After passing through miles upon miles of recently freed prisoners, the 11th Armored continued pushing eastward, becoming the first unit to arrive in Austria. Just two weeks after their encounter with Flossenbürg, the unit would come to an even worse hellhole, the Gusen-Mauthausen camp complex.

APRIL 25, 1945
BERGEN-BELSEN, GERMANY
    
60 miles south of Hamburg
    
200 miles west of Berlin

A
fter leaving Marseilles on April 16, the convoy of 150 American Field Service ambulances plus a handful of accompanying support vehicles headed north. They camped overnight about twenty miles from Paris, continuing the next day into southwestern Belgium, where they stayed for four days at the town of Waregem. Then they headed north through Brussels and into southern Holland to Eindhoven, where they turned east and drove about twenty miles to a vacant seminary.

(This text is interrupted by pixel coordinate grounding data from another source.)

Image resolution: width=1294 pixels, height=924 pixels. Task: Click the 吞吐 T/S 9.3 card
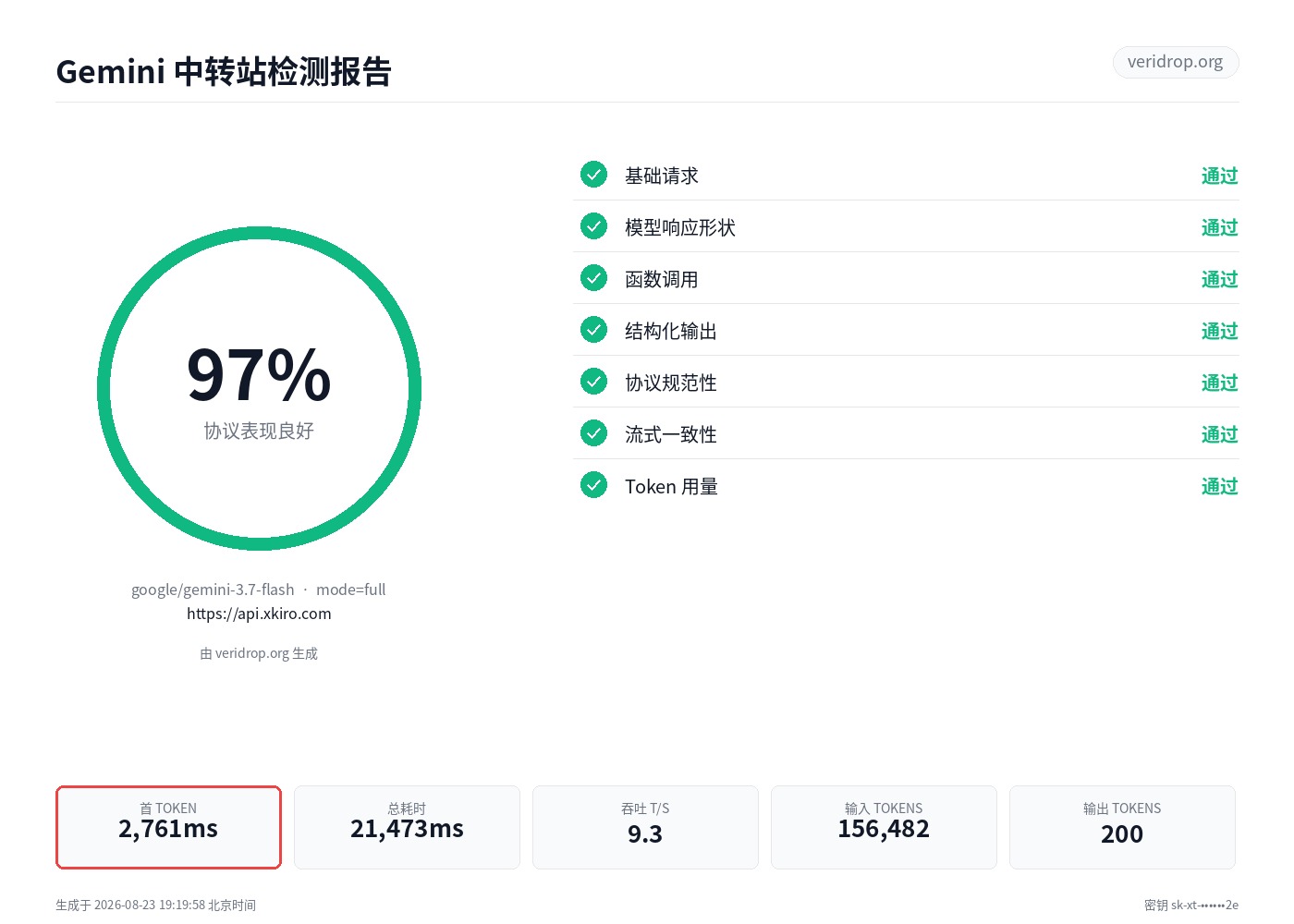coord(645,827)
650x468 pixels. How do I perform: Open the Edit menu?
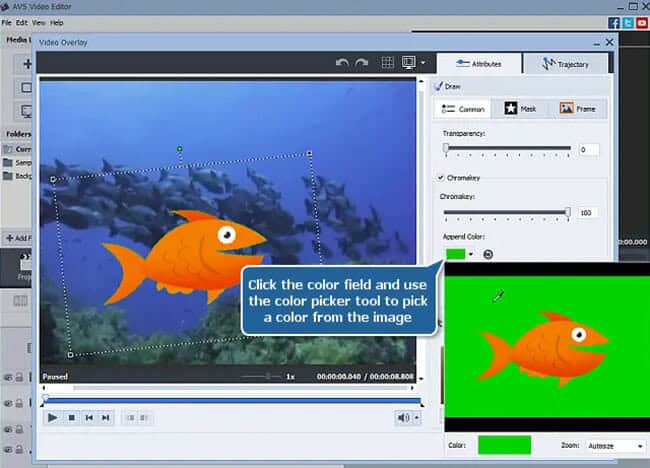[x=22, y=22]
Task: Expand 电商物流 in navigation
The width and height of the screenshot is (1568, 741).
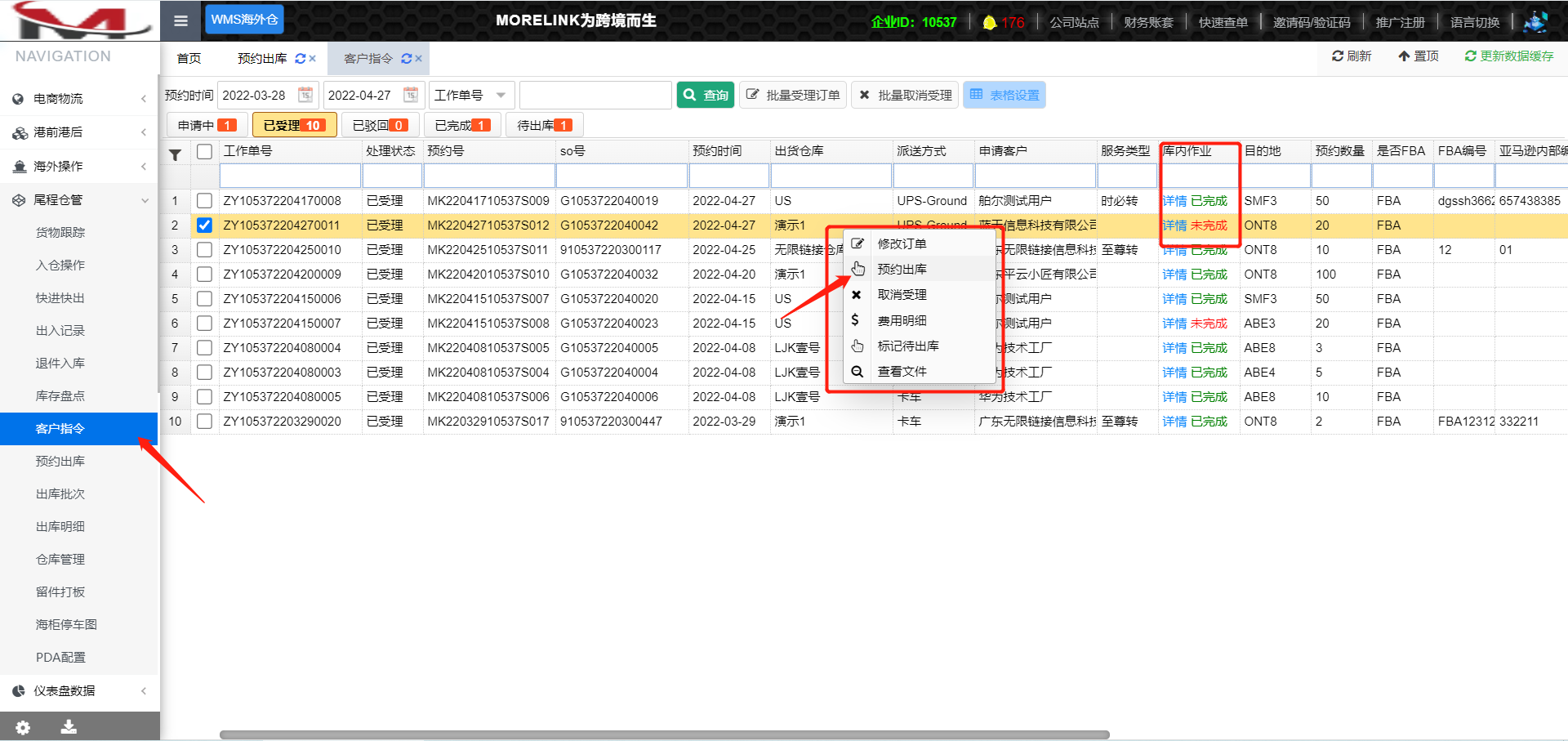Action: pyautogui.click(x=79, y=99)
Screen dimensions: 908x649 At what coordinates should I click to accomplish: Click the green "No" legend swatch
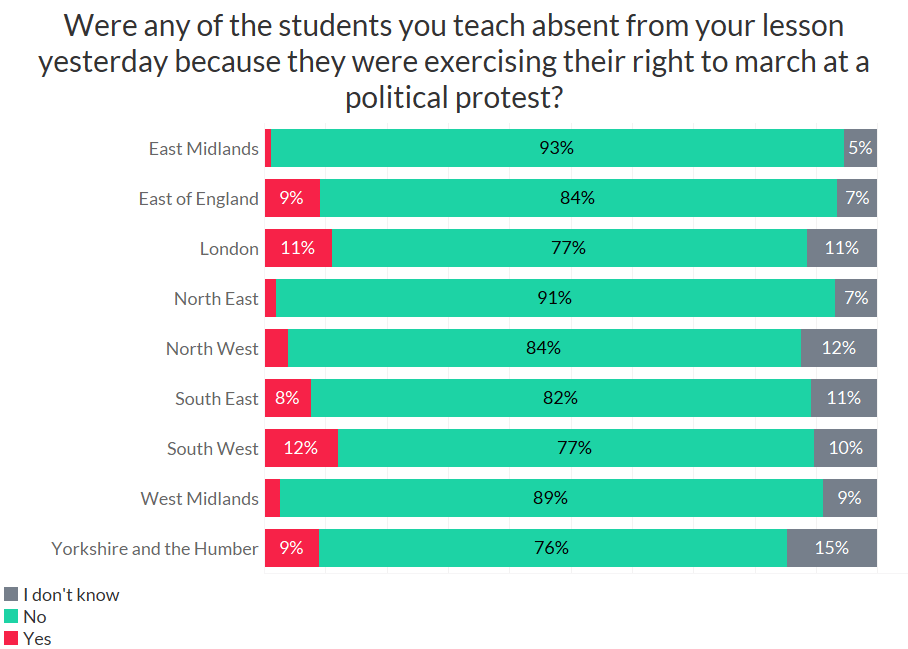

Melvin Waters was deemed unfit to be drafted, but he still wanted to serve in the war. He became a volunteer combat ambulance driver with the American Field Service and eventually helped British and Canadian forces evacuate the survivors of the Bergen-Belsen death camp
.

The convoy was split into three platoons, and the next morning Melvin Waters’s group of about forty ambulances with sixty drivers was told to load up equipment and personnel from the British 9th General Hospital. They drove into Germany, seeing destruction on a massive scale for the first time. Waters recalls going through a town where, from one end to the other, there wasn’t anything but rubble and bricks pushed off the road by bulldozers. They crossed the Rhine River on a pontoon bridge, traversed the northern part of the Siegfried Line, and, after two days of zigzagging to miss pockets of German troops, arrived at Bergen-Belsen in the afternoon.